How to split data into x_train and y_train


I'm trying to access EMNIST data from here:

https://www.tensorflow.org/datasets/splits

with this code:

train_ds, test_ds = tfds.load('emnist', split=['train', 'test'], shuffle_files=True)

I tried doing this:

x_train = train_ds['image']
y_train = train_ds['label']
x_test = test_ds['image']
y_test = test_ds['label']

But I get the error TypeError: 'PrefetchDataset' object is not subscriptable

When I try to print train_ds it prints

<PrefetchDataset element_spec={'image': TensorSpec(shape=(28, 28, 1), dtype=tf.uint8, name=None), 'label': TensorSpec(shape=(), dtype=tf.int64, name=None)}>

I want to separate the image and the label into x_train, y_train, x_test, y_test like how you would for mnist data from keras.
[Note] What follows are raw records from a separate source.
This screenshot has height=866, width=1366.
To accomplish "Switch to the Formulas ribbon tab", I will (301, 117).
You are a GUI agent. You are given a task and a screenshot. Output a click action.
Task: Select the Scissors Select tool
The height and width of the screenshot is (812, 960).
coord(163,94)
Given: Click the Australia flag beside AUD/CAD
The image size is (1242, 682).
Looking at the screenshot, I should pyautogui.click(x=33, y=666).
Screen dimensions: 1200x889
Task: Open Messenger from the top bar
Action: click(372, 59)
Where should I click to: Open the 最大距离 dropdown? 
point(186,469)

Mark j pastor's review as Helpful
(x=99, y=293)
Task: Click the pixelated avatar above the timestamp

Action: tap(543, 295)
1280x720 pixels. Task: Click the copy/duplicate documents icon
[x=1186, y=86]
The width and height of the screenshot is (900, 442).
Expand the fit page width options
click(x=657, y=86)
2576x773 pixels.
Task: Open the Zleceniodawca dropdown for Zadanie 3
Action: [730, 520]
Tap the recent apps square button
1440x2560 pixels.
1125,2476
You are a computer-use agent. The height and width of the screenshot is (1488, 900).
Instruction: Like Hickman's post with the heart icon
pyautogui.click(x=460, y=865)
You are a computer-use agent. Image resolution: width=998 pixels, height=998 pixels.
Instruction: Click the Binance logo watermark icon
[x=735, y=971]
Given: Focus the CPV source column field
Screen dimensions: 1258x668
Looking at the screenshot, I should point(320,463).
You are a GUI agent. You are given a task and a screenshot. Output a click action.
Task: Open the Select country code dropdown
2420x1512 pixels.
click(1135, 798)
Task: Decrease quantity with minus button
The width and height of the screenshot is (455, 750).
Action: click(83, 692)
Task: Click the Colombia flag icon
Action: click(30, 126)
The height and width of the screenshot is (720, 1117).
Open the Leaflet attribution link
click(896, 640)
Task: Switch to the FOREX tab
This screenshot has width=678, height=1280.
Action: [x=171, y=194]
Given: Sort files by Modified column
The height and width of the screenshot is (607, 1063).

I see from here: https://www.tensorflow.org/datasets/catalog/emnist that the structure for the feature is

FeaturesDict({
    'image': Image(shape=(28, 28, 1), dtype=uint8),
    'label': ClassLabel(shape=(), dtype=int64, num_classes=47),
})

But like I'm not sure how to extract it :C


Solution

  • If you just want to split your dataset but keep them as tf.data.Datasets, you could run (recommendable):

    import tensorflow as tf
    import tensorflow_datasets as tfds
    
    train_ds, test_ds = tfds.load('emnist', split=['train', 'test'], shuffle_files=True)
    
    x_train = train_ds.map(lambda i: i['image'])
    y_train = train_ds.map(lambda l: l['label'])
    x_test = test_ds.map(lambda x: x['image'])
    y_test = test_ds.map(lambda y: y['label'])
    

    You could also convert the datasets to numpy arrays, but it could take a while (~ 6 min on Colab):

    import numpy as np
    
    x_train = np.array(list(train_ds.map(lambda i: i['image'])))
    y_train = np.array(list(train_ds.map(lambda l: l['label'])))
    x_test = np.array(list(test_ds.map(lambda x: x['image'])))
    y_test = np.array(list(test_ds.map(lambda y: y['label'])))